Llanite from Llano (and trilobites too!)

Since I started studying geology, I've grown a respectable rock collection. Now I decorate my living space with rocks instead of houseplants or knickknacks. Many of them are interesting and beautiful--I've got colorful schists and shales, a limestone with tafoni, and more granite than a single man actually needs. But most of them aren't unique, there are many places in the world where you can get similar stones.

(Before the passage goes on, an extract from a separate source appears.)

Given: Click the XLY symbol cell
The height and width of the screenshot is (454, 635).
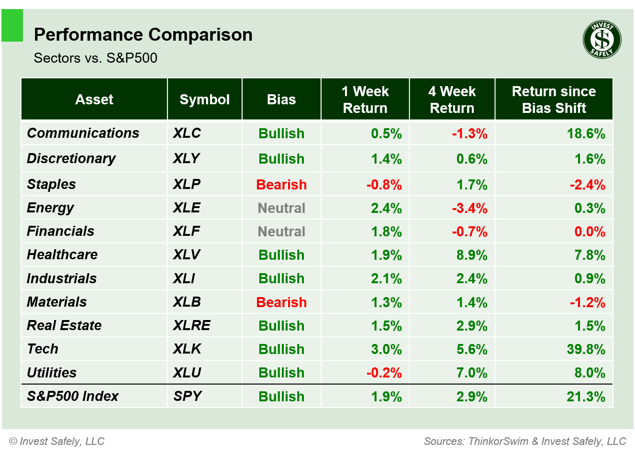Looking at the screenshot, I should tap(186, 158).
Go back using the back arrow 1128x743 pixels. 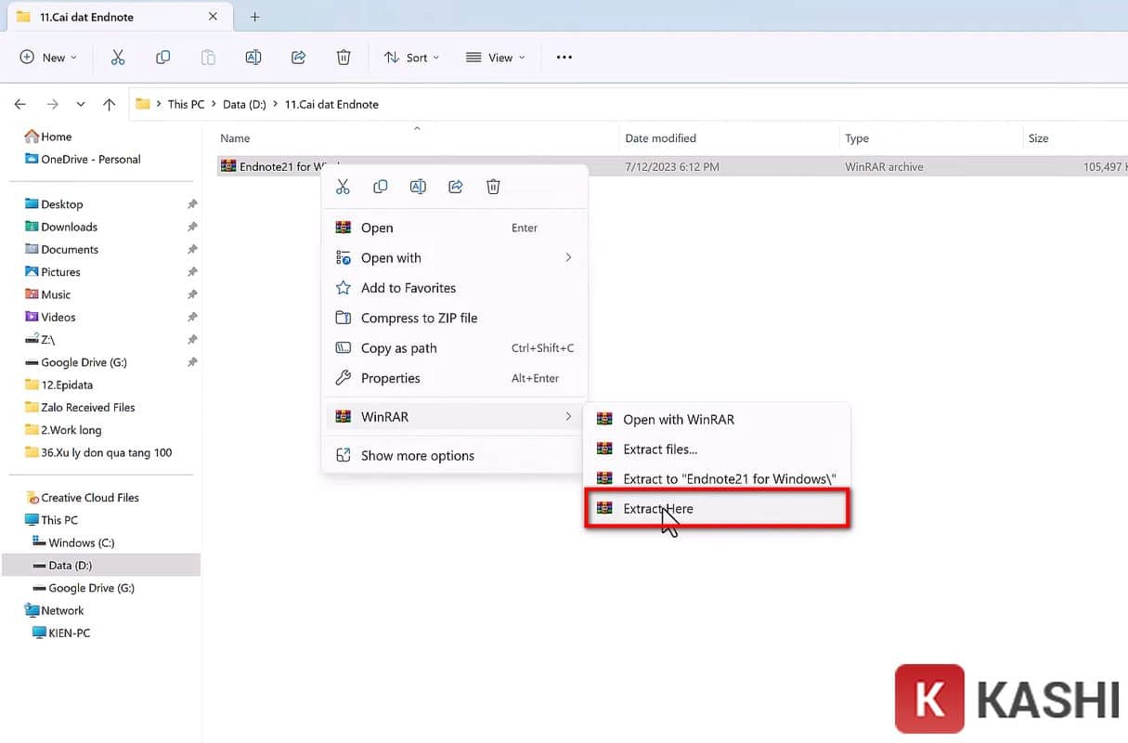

But, I recently drove through Llano, Texas, and they have a rare and beautiful rock named after the town1. It's a sort of rhyolite with these beautiful blue quartz crystals!2


zoomed in zoomed in


zoomed out big


I got it from an outcrop on highway 16, which is one of the only places you can find it (I believe one of my professors said it outcrops in a couple other areas, but only on private property). A friend who lives nearby had previously given me a smaller piece, but my rock - greed knows no bounds.


small


In other news, two people gifted me trilobite fossils in anticipation for Christmas! A friend got one from some department event I didn't go to, my mom bought the other at a shop in Mammoth Spring, Arkansas.


trilobite


These things are fascinating to me, I love aquatic arthropods. And it's so cool to touch something that lived more than 250 million years ago.


  1. Actually, it's also in Llano county and near the Llano river, so it could conceivably be named after one of those. Either way, it's named after one of the things called Llano.

  2. The color comes from a small amount of ilmenite, which contains titanium.